===== SOURCE EXTRACT =====

There is a popular myth that science and religion are at odds and have been throughout history. Maybe you were even taught this myth at school.
I’m sure you’ve heard of Galileo Galilei. He’s that famous 17th century scientist who tried to convince everyone that the Earth revolves around the sun. Then the Catholic Church demonized and imprisoned him for his troubles. Or so the story goes.
It’s not true. At least, not entirely.
Welcome to the first in what will be a series of blog posts about the true history of science and religion. I say true because this series will shoot down some pervasive myths that you may not have been aware are actually myths.
It’s long been thought by many that the story of science and religion is full of conflict. But, as I hope to make clear in these articles, the real story is much more benign. Sure, there have been conflicts between science and religion, but fewer and less serious than you might think.
The Conflict Thesis
Two men popularized the idea of constant conflict between science and religion (now known as the conflict thesis) in the late 1800’s. The first, John William Draper, was a scientist. He wrote a book called History of the Conflict between Religion and Science (1874). The second, a writer named Andrew Dickson White, wrote a book called A History of the Warfare of Science with Theology in Christendom (1896). Both books remained influential for a while, but historians eventually realized that they made their cases by distorting the facts.
Historians of science have rejected the conflict thesis since the 1970’s. But it hasn’t gone away.
That brings us back to Galileo. His trial by the Catholic Church is often used as an example of conflict between science and religion. On the surface, this sounds reasonable. After all, the Church tried him for heresy. But the details matter.
In Galileo’s time, educated people believed that the earth was a motionless sphere located at the center of a spherical universe. The sun, moon and five known planets orbited the earth. This was a well-defined worldview, accepted since the time of Aristotle and Ptolemy, and we can use the words geocentric (earth-centered) and geostatic (stationary earth) to describe it.

===== RECORD LIST =====

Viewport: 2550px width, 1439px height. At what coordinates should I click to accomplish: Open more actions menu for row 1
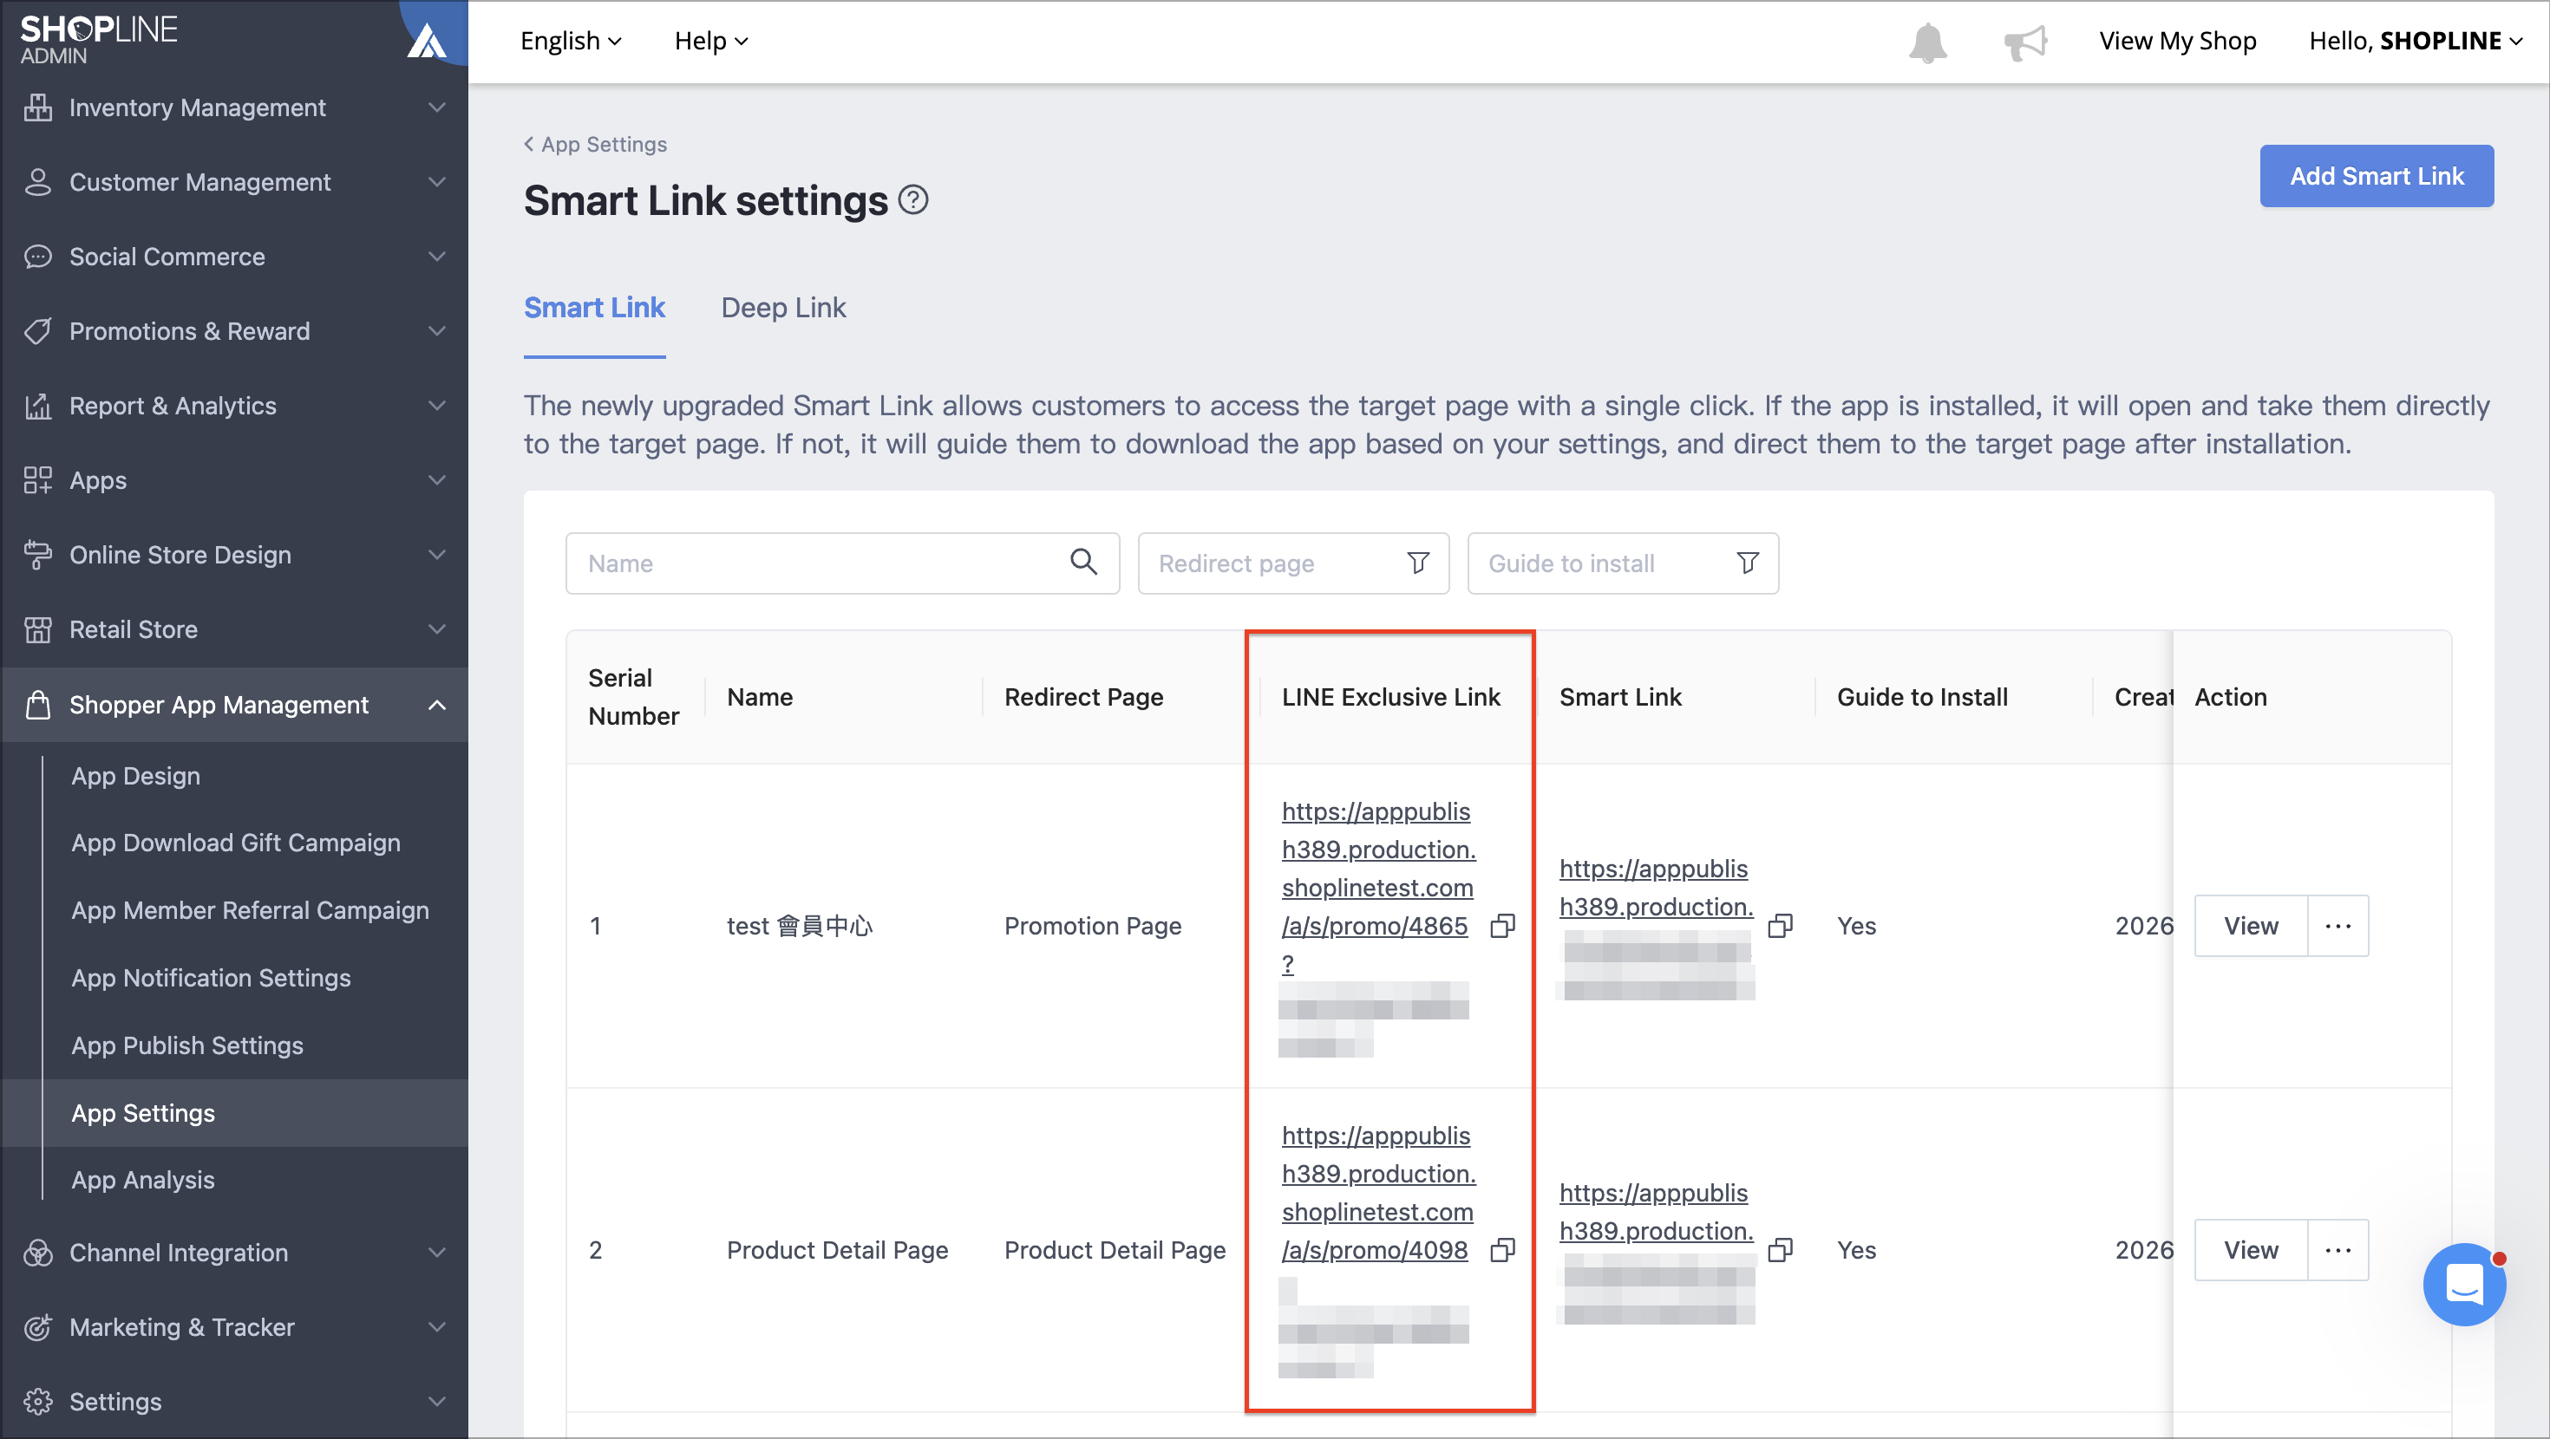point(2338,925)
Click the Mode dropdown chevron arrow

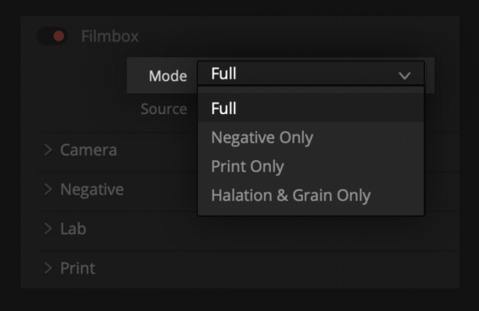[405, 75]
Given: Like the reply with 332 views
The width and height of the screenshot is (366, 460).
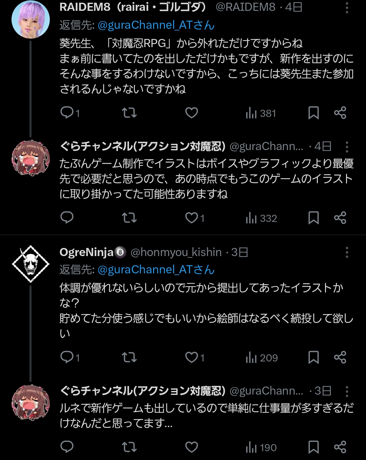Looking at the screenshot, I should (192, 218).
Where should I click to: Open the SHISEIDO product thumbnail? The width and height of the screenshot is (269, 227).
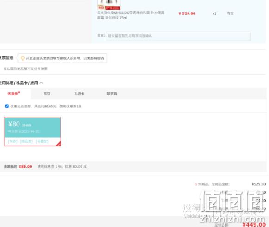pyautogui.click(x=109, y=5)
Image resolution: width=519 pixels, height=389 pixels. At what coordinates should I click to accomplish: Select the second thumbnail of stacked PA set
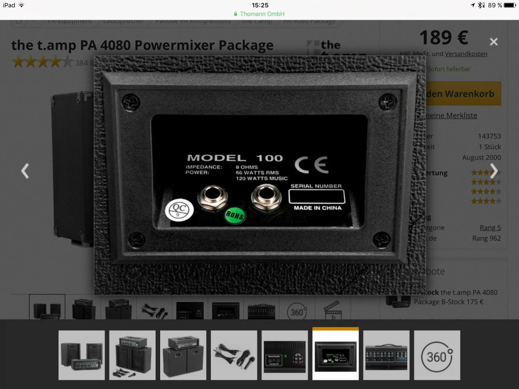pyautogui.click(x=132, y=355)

=====
===== RECORD LIST =====

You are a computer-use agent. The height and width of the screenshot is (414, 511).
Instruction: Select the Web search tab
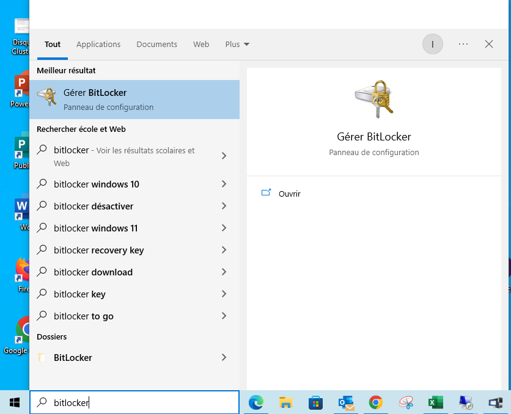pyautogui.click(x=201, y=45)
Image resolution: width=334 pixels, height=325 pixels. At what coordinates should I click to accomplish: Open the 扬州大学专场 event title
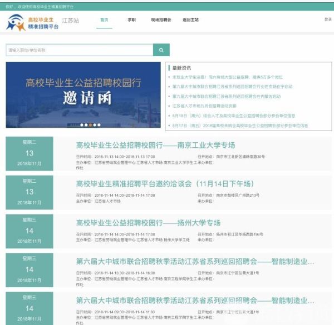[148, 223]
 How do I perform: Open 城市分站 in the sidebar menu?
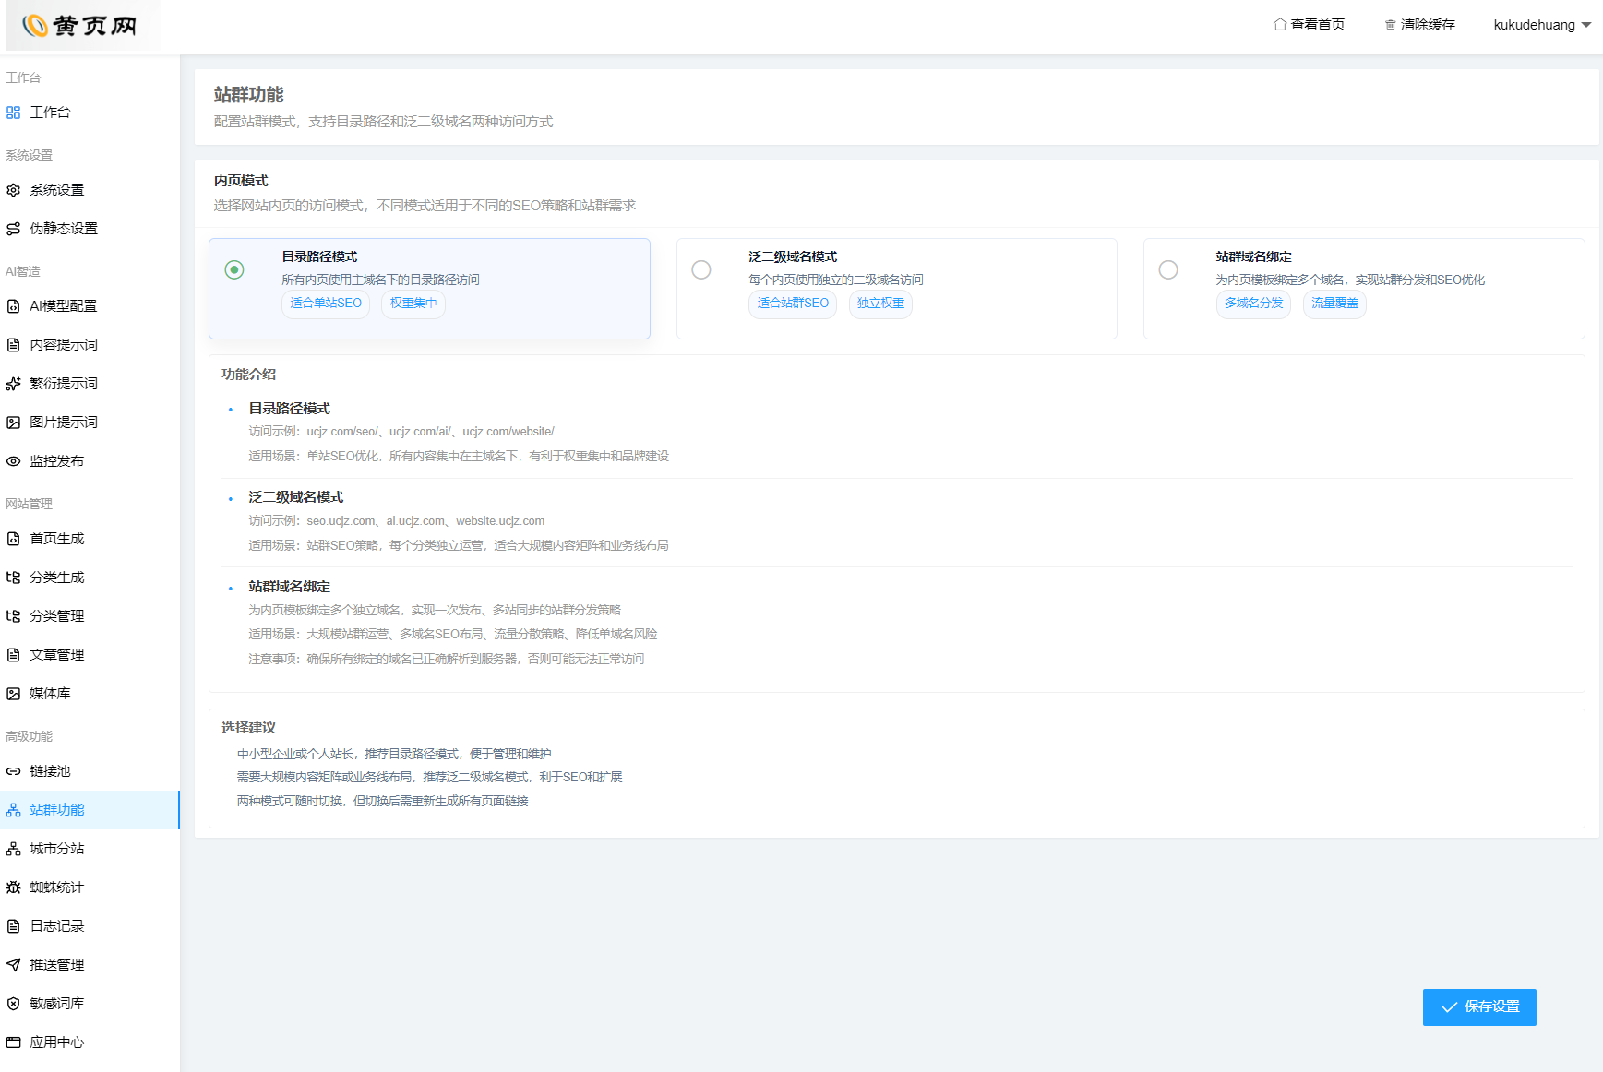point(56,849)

=====

### EXERCISE TASKS
A: Turn the paragraph of the post on science and religion that begins "Two men popularized the idea" into a short bulleted list that keeps its main facts.
B: According to the post on science and religion, why does the author call the planned series a "true" history? Answer in one to three sentences.
C: Carry the post on science and religion further, starting after its last sentence.
The records have no role in this work.

### ANSWER SET
A:
- The conflict thesis, the idea that science and religion are in constant conflict, was popularized by two men in the late 1800s.
- John William Draper, a scientist, wrote History of the Conflict between Religion and Science (1874).
- Andrew Dickson White, a writer, wrote A History of the Warfare of Science with Theology in Christendom (1896).
- Both books were influential for a while, but historians eventually found that they made their cases by distorting the facts.

B: The author calls it true because the series will shoot down pervasive myths about science and religion, myths that readers may not have realized are myths.

C:
Copernicanism is Born
In 1543, Nicolaus Copernicus introduced a new worldview in his book On the Revolutions of the Heavenly Spheres. In this new worldview the universe was still spherical and the moon still orbited the earth, but the earth rotated around its own axis and orbited the sun, along with the 5 other known planets. We can use the words heliocentric (sun-centered) and geokinetic (moving earth) to describe this worldview.
The Copernican worldview was not actually new. A Greek philosopher named Philolaus came up with it nearly 2000 years earlier, but it never caught on (this was before the days of internet marketing!). Copernicus simply described it better and with more evidence. Nonetheless, his book still faced a lot of criticism, as it contradicted so much of what was known about the universe at the time.
The biggest objection to the geokinetic view was simple and quite obvious. If the earth is really in motion, we should see and feel it. But we don’t!
In those days most scientists (called natural philosophers) believed their senses to be reliable scientific tools. It was quite a stretch to tell them that their senses were lying to them.
Yet that is exactly what Copernicanism implied. Even though all of our senses tell us the earth is at rest, it’s actually rotating and zooming around the sun at incredible speeds!
Even today, you need pretty solid evidence to convince people of a theory that defies their own senses.
In fact, the foreword in Copernicus’ own book suggested that his theory should be viewed more as a useful tool for calculations than an actual description of reality (much like many view quantum mechanics today).
Galileo Converts to Copernicanism
At first he was skeptical of the Copernican theory. But while he was working on a new theory of the physics of moving bodies, he came to realize that the physics actually worked better with the Copernican geokinetic theory than with the prevailing geostatic one.
Nonetheless he remained a skeptic. However, the invention of the telescope allowed him to make some new observations which added evidence to the Copernican theory and finally tipped him in favor of it.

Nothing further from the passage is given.